*WORK REQUEST*: Output only the lines below from the one containing "Seorang Diduga Pasien" to the one containing "Data Media (505, 880)", exactly as written, both ends kept.

*TASK INPUTS*:
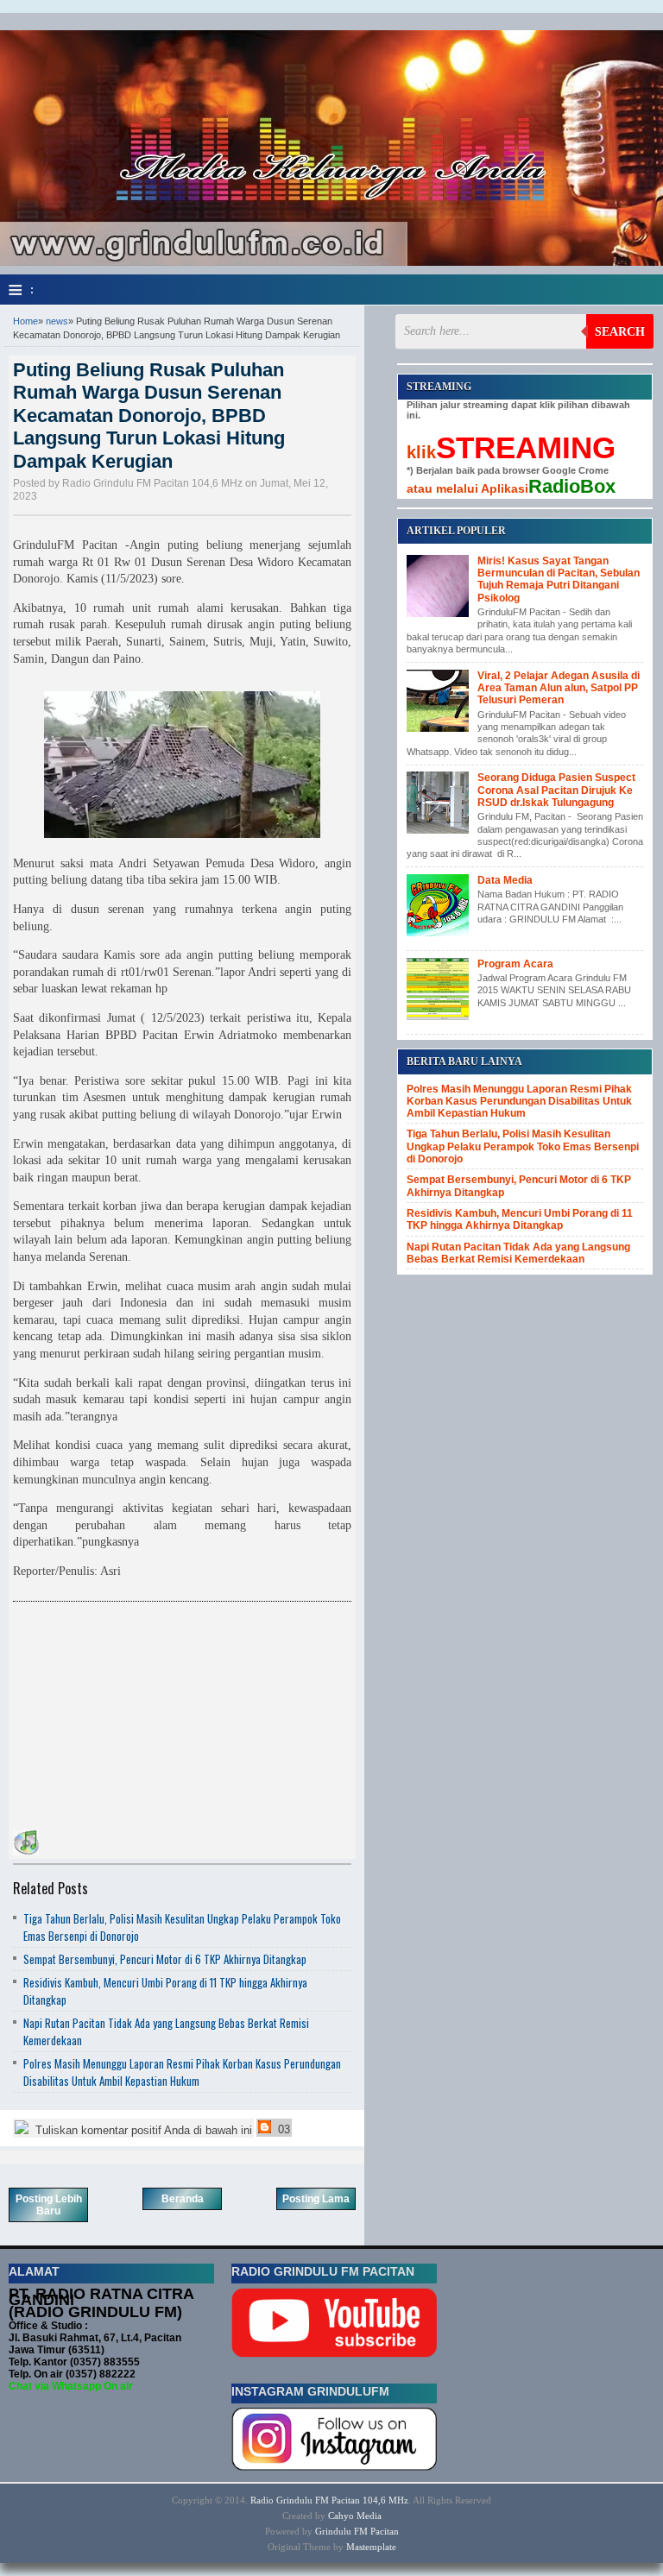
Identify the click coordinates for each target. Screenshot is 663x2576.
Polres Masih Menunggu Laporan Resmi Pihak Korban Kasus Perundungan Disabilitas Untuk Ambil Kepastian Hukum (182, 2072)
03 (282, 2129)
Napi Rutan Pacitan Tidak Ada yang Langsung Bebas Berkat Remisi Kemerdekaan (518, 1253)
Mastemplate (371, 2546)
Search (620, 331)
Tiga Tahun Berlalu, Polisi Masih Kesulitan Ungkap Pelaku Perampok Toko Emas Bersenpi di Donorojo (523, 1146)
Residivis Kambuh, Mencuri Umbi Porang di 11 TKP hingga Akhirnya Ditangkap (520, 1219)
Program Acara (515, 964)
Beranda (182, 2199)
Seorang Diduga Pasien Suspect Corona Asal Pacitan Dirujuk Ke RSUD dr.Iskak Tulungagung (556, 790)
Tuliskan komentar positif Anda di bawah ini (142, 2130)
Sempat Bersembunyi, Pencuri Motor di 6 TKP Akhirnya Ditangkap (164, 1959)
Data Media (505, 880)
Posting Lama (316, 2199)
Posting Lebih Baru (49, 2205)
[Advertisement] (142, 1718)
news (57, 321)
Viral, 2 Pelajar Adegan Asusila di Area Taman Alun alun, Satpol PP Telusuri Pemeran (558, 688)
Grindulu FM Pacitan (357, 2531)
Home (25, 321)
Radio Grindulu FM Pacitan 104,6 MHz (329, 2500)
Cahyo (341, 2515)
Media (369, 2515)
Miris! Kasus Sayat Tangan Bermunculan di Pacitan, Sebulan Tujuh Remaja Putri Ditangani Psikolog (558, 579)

*SOLUTION FOR THIS EXERCISE*:
Seorang Diduga Pasien Suspect Corona Asal Pacitan Dirujuk Ke RSUD dr.Iskak Tulungagung (556, 790)
Tuliskan komentar positif Anda di bawah ini (142, 2130)
Sempat Bersembunyi, Pencuri Motor di 6 TKP Akhirnya Ditangkap (164, 1959)
Data Media (505, 880)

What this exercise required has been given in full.